*Records for processing*:
^^^^^^^^
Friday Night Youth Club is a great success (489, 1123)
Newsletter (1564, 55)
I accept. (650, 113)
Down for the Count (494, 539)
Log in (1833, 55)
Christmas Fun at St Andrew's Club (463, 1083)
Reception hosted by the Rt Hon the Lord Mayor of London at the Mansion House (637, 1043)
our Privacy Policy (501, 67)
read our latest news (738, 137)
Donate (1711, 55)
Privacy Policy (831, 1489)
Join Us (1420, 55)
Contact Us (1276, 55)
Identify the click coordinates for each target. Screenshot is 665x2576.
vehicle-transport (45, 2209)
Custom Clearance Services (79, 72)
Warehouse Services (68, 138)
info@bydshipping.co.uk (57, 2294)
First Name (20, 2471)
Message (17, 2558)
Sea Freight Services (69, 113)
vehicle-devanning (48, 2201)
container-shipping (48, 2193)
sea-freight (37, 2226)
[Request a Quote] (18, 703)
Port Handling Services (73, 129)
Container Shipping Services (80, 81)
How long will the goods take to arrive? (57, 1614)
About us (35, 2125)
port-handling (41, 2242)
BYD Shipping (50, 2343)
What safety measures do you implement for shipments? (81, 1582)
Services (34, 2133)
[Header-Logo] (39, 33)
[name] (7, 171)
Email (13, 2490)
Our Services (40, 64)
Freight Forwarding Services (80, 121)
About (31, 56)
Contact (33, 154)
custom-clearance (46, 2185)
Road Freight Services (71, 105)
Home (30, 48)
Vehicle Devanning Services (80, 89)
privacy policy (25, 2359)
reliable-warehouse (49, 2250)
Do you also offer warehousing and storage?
^^^^^^^^
*What is needed*: Repeat the entries above exactly, from the first line through the line containing "Message (17, 2558)".

*Exercise result*:
Friday Night Youth Club is a great success (489, 1123)
Newsletter (1564, 55)
I accept. (650, 113)
Down for the Count (494, 539)
Log in (1833, 55)
Christmas Fun at St Andrew's Club (463, 1083)
Reception hosted by the Rt Hon the Lord Mayor of London at the Mansion House (637, 1043)
our Privacy Policy (501, 67)
read our latest news (738, 137)
Donate (1711, 55)
Privacy Policy (831, 1489)
Join Us (1420, 55)
Contact Us (1276, 55)
Identify the click coordinates for each target. Screenshot is 665x2576.
vehicle-transport (45, 2209)
Custom Clearance Services (79, 72)
Warehouse Services (68, 138)
info@bydshipping.co.uk (57, 2294)
First Name (20, 2471)
Message (17, 2558)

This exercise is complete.